INTERNATIONAL INVESTMENT
AND PORTAL

The talent equation has changed: has your strategy?

Invest Global 09:22 27/05/2025

In Asia-Pacific, as elsewhere in the world, the future of finance is not just about technology or sustainability, it is about people. And right now, those people are on the move.

In Asia-Pacific, as elsewhere in the world, the future of finance is not just about technology or sustainability, it is about people. And right now, those people are on the move.

The ACCA’s Global Talent Trends 2025 report, the largest annual study of its kind, capturing insights from over 10,000 professionals across 175 countries, sends a clear message: the talent equation is being rewritten. And for employers in Asia-Pacific, this represents both an urgent challenge and a transformative opportunity.

The talent equation has changed: has your strategy? Mike Suffield, director of Policy & Insights, ACCA

Across the region, mobility is high, and loyalty is low. In Vietnam, a striking 66 per cent expect to move roles in the next two years, and 60 per cent anticipate their next job will be outside their current organisation. This is not a slow shuffle. It is a confident, considered step forward by a workforce that knows its value and demands more than just a payslip.

Pay remains important, but it is no longer the sole driver. Our data shows a complex matrix of motivators: flexible work, meaningful inclusion, support for wellbeing, and opportunities for continuous learning.

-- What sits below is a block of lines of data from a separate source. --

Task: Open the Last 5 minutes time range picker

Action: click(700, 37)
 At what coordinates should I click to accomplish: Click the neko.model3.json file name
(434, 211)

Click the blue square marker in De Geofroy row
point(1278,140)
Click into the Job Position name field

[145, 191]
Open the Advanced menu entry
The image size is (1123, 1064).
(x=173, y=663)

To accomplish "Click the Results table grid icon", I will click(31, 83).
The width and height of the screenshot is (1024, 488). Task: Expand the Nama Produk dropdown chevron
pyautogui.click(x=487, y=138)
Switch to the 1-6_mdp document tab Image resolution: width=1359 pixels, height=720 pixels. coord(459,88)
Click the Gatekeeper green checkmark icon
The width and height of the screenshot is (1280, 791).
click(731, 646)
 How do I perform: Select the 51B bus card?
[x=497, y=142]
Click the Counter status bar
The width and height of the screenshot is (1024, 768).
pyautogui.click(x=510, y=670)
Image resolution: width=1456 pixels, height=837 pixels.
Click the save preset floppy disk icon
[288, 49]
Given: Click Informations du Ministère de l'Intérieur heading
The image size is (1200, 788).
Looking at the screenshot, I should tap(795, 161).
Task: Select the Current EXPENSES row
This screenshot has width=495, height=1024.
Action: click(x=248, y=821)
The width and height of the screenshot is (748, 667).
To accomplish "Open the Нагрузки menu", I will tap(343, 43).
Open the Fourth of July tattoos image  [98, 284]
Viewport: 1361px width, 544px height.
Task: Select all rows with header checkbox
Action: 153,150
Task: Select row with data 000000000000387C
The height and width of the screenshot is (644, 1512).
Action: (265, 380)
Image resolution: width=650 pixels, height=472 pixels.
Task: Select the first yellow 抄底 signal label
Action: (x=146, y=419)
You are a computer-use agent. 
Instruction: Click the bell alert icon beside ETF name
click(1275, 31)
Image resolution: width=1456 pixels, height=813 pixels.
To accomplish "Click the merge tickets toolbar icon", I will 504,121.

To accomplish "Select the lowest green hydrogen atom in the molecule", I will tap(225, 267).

Yet here lies the paradox. While 76 per cent of professionals globally prefer hybrid working, more than half (51 per cent) are still required to be in the office full-time. In Vietnam, 78 per cent express a preference for hybrid arrangements, yet 61 per cent remain bound to traditional in-office mandates. It is a mismatch that risks disengagement, particularly among younger professionals who are entering the workforce with vastly different expectations.

Equally stark is the perception gap on inclusion. While many firms in Asia-Pacific have made strides on gender or cultural diversity, our respondents highlight a neglected dimension: age. In Vietnam, 56 per cent say their organisations focus on some aspects of diversity more than others, with inadequate recognition of older professionals being a growing concern. In a region facing demographic shifts and a multigenerational workforce, overlooking this is not just short-sighted – it is strategic self-sabotage.

Meanwhile, the appetite for entrepreneurialism and additional income streams is surging. In Vietnam, exactly half of respondents see themselves becoming entrepreneurs. Side hustles are no longer fringe, they are mainstream. These ambitions reflect a hunger for autonomy and skill-building, and employers should ask whether their organisations are seen as launchpads or roadblocks.

Worryingly, 55 per cent of respondents in Vietnam say they are not acquiring the skills needed for the future, particularly in AI and digital literacy. Yet fewer than one-third report access to AI-related upskilling. This is a wake-up call. In economies that aspire to lead the digital frontier, talent development cannot be left to chance.

So what does this mean for employers across Asia-Pacific? The answer is not more perks or louder recruitment ads. It lies in reengineering the employee value proposition to meet a workforce that is mobile, entrepreneurial, values-driven, and future-focused.

This means embedding wellbeing structurally, not as a campaign but as a design principle. It means offering real flexibility, underpinned by trust, technology, and clearly defined outcomes. It means creating inclusive cultures that respect all identities, including generational diversity. And it means building learning ecosystems where skills are not merely trained, but cultivated.

We believe that the voice of the profession must shape the future of work, and our data confirms that voice is growing more confident and more impatient. The future of talent is not waiting, it is walking. And in Asia-Pacific, it is walking faster than most.